Étaient présents à cette rencontre les représentants de la Chambre de commerce et d’Industrie du Mali, du groupement des commerçants, de la Direction générale du Commerce, de la Consommation et de la Concurrence et près de 80 autres établissements de commerce.
Il s’agissait pour l’ensemble de ces acteurs d’adopter conjointement avec le gouvernement des mesures nécessaires pour anticiper les conséquences du conflit au Moyen-Orient, qui menacent déjà le prix de nombreuses marchandises importées au Mali.
Cette rencontre intervient après celle que le ministre a eue avec les opérateurs pétroliers et les grossistes autour de la même question du maintien des prix des produits malgré la situation économique et géopolitique difficile. Une équation qui va nécessiter encore des moyens et de grands sacrifices.
« Le ministre nous a informés que l’État va engager beaucoup d’efforts pour qu’il n’y ait pas d’augmentation sur le prix des produits de première nécessité », a indiqué Ibrahim Maïga, 1er vice-président de la Chambre régionale de commerce et d’Industrie du district de Bamako.

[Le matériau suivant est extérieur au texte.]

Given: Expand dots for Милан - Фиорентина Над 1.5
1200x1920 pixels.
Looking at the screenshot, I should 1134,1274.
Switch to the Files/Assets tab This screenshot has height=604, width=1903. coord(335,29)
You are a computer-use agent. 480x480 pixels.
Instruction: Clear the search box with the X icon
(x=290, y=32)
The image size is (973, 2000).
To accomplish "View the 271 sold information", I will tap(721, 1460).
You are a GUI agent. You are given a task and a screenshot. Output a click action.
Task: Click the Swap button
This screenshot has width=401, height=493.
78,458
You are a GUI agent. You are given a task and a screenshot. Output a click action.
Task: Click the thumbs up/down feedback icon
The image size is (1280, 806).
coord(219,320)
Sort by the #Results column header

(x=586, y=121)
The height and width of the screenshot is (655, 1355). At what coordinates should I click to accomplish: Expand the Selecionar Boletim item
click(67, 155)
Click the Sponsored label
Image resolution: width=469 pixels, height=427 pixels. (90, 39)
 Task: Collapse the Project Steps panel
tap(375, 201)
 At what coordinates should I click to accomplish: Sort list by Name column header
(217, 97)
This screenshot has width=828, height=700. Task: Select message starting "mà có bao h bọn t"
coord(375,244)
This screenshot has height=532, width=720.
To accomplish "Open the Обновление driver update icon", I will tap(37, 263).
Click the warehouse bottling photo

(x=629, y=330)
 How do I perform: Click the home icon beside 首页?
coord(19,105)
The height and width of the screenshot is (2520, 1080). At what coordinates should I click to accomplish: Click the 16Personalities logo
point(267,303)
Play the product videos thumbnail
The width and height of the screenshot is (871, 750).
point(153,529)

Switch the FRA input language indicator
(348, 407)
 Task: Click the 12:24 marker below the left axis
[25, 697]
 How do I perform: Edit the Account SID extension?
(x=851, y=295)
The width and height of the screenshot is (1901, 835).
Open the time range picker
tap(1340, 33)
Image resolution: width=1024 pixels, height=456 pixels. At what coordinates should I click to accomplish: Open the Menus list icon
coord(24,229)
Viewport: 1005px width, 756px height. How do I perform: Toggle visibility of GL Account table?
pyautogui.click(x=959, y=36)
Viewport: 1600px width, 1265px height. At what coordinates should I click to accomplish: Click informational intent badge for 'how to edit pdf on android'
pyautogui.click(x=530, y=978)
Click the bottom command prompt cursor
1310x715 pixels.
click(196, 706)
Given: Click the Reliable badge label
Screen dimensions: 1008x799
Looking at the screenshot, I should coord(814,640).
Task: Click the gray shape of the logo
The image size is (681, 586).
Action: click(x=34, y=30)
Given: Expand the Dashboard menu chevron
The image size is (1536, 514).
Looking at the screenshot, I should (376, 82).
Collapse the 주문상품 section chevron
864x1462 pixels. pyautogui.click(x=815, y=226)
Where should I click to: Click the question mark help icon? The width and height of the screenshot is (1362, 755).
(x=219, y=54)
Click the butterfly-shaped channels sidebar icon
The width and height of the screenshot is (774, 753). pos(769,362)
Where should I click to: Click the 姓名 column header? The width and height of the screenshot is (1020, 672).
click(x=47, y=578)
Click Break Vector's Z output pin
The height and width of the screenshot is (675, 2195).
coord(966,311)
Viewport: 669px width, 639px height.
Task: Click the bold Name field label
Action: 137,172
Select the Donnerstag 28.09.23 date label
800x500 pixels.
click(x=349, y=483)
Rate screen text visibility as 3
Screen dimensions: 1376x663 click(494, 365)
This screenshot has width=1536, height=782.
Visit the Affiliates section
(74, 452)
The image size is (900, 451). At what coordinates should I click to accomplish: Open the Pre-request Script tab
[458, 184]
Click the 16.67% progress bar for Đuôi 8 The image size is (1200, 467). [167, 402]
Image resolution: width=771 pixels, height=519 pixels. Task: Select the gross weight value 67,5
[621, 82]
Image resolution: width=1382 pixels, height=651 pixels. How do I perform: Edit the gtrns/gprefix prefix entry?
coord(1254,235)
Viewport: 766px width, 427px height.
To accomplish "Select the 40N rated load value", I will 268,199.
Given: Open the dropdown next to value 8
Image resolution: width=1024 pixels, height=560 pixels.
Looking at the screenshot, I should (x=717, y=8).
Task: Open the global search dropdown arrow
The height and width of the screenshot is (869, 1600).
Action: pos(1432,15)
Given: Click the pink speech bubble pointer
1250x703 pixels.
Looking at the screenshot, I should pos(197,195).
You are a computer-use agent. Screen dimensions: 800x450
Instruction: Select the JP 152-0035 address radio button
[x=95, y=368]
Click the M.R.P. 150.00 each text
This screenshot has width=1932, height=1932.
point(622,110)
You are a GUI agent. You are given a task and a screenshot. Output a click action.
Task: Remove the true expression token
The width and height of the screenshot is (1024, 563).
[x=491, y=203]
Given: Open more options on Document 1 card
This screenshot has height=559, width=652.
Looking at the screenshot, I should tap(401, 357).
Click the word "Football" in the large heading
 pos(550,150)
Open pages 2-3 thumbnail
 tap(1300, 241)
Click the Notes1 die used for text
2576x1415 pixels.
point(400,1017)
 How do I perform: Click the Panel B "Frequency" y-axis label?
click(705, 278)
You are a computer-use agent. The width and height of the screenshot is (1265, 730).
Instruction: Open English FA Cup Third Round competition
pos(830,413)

À la suite des importateurs grossistes qui ont promis de garder les prix intacts, les distributeurs, à leur tour, ont rassuré qu’ils joueront pleinement leur partition pour rendre les produits non seulement accessibles, mais aussi à moindre coût. « Il y a eu une première réunion entre les gros importateurs et le ministre de l’Industrie et du Commerce qui ont donné des garanties que les prix des denrées de première nécessité ne seront pas augmentés… Nous, distributeurs et revendeurs, n’avons pas le droit d’augmenter 1 FCFA », a indiqué Cheick Oumar Sacko, président du SYNACODEM.
Parallèlement à l’évaluation des conséquences de la crise au Moyen-Orient sur le prix des produits de première nécessité, le gouvernement et ses invités ont également fait le point sur la situation des stocks et de la disponibilité des produits de première nécessité partout au Mali.